Segment Start: Records provided

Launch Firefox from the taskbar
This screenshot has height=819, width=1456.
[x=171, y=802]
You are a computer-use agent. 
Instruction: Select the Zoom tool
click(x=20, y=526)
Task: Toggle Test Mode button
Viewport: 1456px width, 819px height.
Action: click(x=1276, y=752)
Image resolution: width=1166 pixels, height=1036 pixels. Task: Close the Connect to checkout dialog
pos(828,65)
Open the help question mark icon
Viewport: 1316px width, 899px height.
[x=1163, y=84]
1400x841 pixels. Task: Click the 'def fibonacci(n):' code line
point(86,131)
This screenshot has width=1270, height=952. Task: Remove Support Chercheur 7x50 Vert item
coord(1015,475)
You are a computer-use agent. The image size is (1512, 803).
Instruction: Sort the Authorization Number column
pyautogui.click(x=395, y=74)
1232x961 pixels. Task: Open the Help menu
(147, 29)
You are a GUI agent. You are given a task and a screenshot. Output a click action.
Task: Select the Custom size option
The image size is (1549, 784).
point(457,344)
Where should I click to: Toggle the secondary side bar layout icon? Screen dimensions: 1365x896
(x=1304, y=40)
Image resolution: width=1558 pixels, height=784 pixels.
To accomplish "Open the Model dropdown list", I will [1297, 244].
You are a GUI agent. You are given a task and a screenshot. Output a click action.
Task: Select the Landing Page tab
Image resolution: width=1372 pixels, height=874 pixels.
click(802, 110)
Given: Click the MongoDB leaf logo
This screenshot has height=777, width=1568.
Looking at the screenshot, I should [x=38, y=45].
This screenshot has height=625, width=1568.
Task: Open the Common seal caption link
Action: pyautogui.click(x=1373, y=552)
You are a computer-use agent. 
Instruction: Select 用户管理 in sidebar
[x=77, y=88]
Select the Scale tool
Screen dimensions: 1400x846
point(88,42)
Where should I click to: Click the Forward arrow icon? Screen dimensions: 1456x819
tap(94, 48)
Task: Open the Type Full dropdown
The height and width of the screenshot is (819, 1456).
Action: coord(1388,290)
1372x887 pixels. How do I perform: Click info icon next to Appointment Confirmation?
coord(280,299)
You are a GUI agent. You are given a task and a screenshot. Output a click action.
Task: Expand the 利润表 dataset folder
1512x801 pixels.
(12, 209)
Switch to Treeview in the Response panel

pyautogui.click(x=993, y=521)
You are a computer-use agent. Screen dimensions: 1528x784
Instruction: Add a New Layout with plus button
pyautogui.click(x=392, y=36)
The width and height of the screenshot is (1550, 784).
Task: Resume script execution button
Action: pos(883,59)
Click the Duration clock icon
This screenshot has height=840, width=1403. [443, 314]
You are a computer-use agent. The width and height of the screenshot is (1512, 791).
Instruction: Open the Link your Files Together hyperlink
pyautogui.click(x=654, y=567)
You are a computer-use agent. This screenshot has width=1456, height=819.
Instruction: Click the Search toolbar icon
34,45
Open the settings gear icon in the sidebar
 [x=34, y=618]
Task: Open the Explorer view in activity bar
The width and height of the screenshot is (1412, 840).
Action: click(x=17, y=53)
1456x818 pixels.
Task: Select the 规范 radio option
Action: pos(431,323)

Segment End: Records provided

Try it:
Repeat the material word for word, leaving out no line.

Completed task:
Launch Firefox from the taskbar
This screenshot has height=819, width=1456.
[x=171, y=802]
You are a computer-use agent. 
Instruction: Select the Zoom tool
click(x=20, y=526)
Task: Toggle Test Mode button
Viewport: 1456px width, 819px height.
Action: click(x=1276, y=752)
Image resolution: width=1166 pixels, height=1036 pixels. Task: Close the Connect to checkout dialog
pos(828,65)
Open the help question mark icon
Viewport: 1316px width, 899px height.
[x=1163, y=84]
1400x841 pixels. Task: Click the 'def fibonacci(n):' code line
point(86,131)
This screenshot has width=1270, height=952. Task: Remove Support Chercheur 7x50 Vert item
coord(1015,475)
You are a computer-use agent. The image size is (1512, 803).
Instruction: Sort the Authorization Number column
pyautogui.click(x=395, y=74)
1232x961 pixels. Task: Open the Help menu
(147, 29)
You are a GUI agent. You are given a task and a screenshot. Output a click action.
Task: Select the Custom size option
The image size is (1549, 784).
point(457,344)
Where should I click to: Toggle the secondary side bar layout icon? Screen dimensions: 1365x896
(x=1304, y=40)
Image resolution: width=1558 pixels, height=784 pixels.
To accomplish "Open the Model dropdown list", I will [1297, 244].
You are a GUI agent. You are given a task and a screenshot. Output a click action.
Task: Select the Landing Page tab
Image resolution: width=1372 pixels, height=874 pixels.
click(802, 110)
Given: Click the MongoDB leaf logo
This screenshot has height=777, width=1568.
Looking at the screenshot, I should [x=38, y=45].
This screenshot has height=625, width=1568.
Task: Open the Common seal caption link
Action: pyautogui.click(x=1373, y=552)
You are a computer-use agent. 
Instruction: Select 用户管理 in sidebar
[x=77, y=88]
Select the Scale tool
Screen dimensions: 1400x846
point(88,42)
Where should I click to: Click the Forward arrow icon? Screen dimensions: 1456x819
tap(94, 48)
Task: Open the Type Full dropdown
The height and width of the screenshot is (819, 1456).
Action: coord(1388,290)
1372x887 pixels. How do I perform: Click info icon next to Appointment Confirmation?
coord(280,299)
You are a GUI agent. You are given a task and a screenshot. Output a click action.
Task: Expand the 利润表 dataset folder
1512x801 pixels.
(12, 209)
Switch to Treeview in the Response panel

pyautogui.click(x=993, y=521)
You are a computer-use agent. Screen dimensions: 1528x784
Instruction: Add a New Layout with plus button
pyautogui.click(x=392, y=36)
The width and height of the screenshot is (1550, 784).
Task: Resume script execution button
Action: pos(883,59)
Click the Duration clock icon
This screenshot has height=840, width=1403. [443, 314]
You are a computer-use agent. The width and height of the screenshot is (1512, 791).
Instruction: Open the Link your Files Together hyperlink
pyautogui.click(x=654, y=567)
You are a computer-use agent. This screenshot has width=1456, height=819.
Instruction: Click the Search toolbar icon
34,45
Open the settings gear icon in the sidebar
 [x=34, y=618]
Task: Open the Explorer view in activity bar
The width and height of the screenshot is (1412, 840).
Action: click(x=17, y=53)
1456x818 pixels.
Task: Select the 规范 radio option
Action: pos(431,323)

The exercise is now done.